> **Compiti richiesti**
A) Aggiorna il brano sul vaccino anti cancro e riporta la parte che si apre con le parole "Vaccino anti cancro, entro" e si chiude con "ad alta aggressività.", sostituendo "tumore" con "carcinoma".
B) Prosegui il brano sul vaccino anti cancro dal punto in cui si interrompe.

> **Brano da leggere**
Vaccino anti cancro, entro il 2018 al via i test
Ricerca innovazioneIl vaccino contro il cancro? Potrebbe arrivare prima di quanto si pensi. A rivelarlo sono i dati discussi in occasione del congresso ASCO (American Society of Clinical Oncology) di Chicago, tempio mondiale della ricerca clinica oncologica. E da Chicago a Napoli il passo è breve. C’è infatti il Pascale al centro di uno studio clinico mondiale che prevede la somministrazione del cosiddetto vaccino «anti Globo H-KLH». Non un vaccino preventivo, bensì una terapia adiuvante (cioé da realizzare subito dopo l’intervento chirurgico al seno) in donne con tumore «triplo-negativo». L’obiettivo è quello di aumentare i tassi di guarigione di questo sottotipo di tumore mammario ad alta aggressività.

> **Dati registrati**
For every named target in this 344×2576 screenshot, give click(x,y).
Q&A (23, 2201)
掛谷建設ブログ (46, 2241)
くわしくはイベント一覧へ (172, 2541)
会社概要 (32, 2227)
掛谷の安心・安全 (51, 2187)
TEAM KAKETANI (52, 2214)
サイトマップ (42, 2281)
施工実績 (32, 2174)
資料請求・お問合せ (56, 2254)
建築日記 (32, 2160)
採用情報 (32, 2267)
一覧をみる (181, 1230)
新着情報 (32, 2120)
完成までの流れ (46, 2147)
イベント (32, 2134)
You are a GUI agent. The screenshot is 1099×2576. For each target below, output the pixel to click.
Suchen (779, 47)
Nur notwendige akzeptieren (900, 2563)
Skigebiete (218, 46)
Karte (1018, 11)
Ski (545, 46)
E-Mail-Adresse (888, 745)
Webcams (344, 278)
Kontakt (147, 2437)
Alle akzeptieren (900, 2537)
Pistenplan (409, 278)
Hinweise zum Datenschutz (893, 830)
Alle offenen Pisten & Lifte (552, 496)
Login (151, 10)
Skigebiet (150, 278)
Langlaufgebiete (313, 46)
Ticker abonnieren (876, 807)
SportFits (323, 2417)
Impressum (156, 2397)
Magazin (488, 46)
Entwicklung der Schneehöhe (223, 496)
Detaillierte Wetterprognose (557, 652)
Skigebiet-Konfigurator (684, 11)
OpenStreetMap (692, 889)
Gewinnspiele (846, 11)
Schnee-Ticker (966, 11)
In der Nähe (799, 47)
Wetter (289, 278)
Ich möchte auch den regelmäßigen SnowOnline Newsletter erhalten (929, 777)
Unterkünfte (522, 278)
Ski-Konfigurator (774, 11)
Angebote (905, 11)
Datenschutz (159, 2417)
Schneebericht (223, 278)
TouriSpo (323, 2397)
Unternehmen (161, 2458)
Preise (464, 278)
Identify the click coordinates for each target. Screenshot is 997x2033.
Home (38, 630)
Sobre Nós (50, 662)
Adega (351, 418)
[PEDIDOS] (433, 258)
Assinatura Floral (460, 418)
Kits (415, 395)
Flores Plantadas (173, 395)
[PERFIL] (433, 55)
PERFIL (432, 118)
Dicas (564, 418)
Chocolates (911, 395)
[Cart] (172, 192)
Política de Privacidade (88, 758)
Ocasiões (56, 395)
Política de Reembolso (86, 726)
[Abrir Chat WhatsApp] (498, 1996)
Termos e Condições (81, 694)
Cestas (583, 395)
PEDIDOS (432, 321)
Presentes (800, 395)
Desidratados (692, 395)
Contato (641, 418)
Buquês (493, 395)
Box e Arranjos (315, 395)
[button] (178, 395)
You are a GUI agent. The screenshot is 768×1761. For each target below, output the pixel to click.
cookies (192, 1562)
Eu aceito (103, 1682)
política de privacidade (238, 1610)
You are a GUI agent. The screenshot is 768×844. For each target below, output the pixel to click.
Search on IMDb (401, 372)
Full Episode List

> **Soluzioni**
A)
Vaccino anti cancro, entro il 2018 al via i test
Ricerca innovazioneIl vaccino contro il cancro? Potrebbe arrivare prima di quanto si pensi. A rivelarlo sono i dati discussi in occasione del congresso ASCO (American Society of Clinical Oncology) di Chicago, tempio mondiale della ricerca clinica oncologica. E da Chicago a Napoli il passo è breve. C’è infatti il Pascale al centro di uno studio clinico mondiale che prevede la somministrazione del cosiddetto vaccino «anti Globo H-KLH». Non un vaccino preventivo, bensì una terapia adiuvante (cioé da realizzare subito dopo l’intervento chirurgico al seno) in donne con carcinoma «triplo-negativo». L’obiettivo è quello di aumentare i tassi di guarigione di questo sottotipo di carcinoma mammario ad alta aggressività.

B)
Un ruolo chiave
Tra gli esperti che si sono trovati a confronto c’è anche il professor Michelino De Laurentiis (uno degli artefici del disegno della sperimentazione) è non è un caso, visto che l’Istituto napoletano è l’unica struttura oncologica italiana a prendere parte alla sperimentazione. Pronti a partire entro il 2018, anno nel quale prenderà il via la fase III, quindi uno studio di fase avanzata e in grado di fornire risultati definitivi. Il Pascale, ovviamente, sarà in prima fila in questa avventura che apre nuovi scenari nella cura della malattia del secolo.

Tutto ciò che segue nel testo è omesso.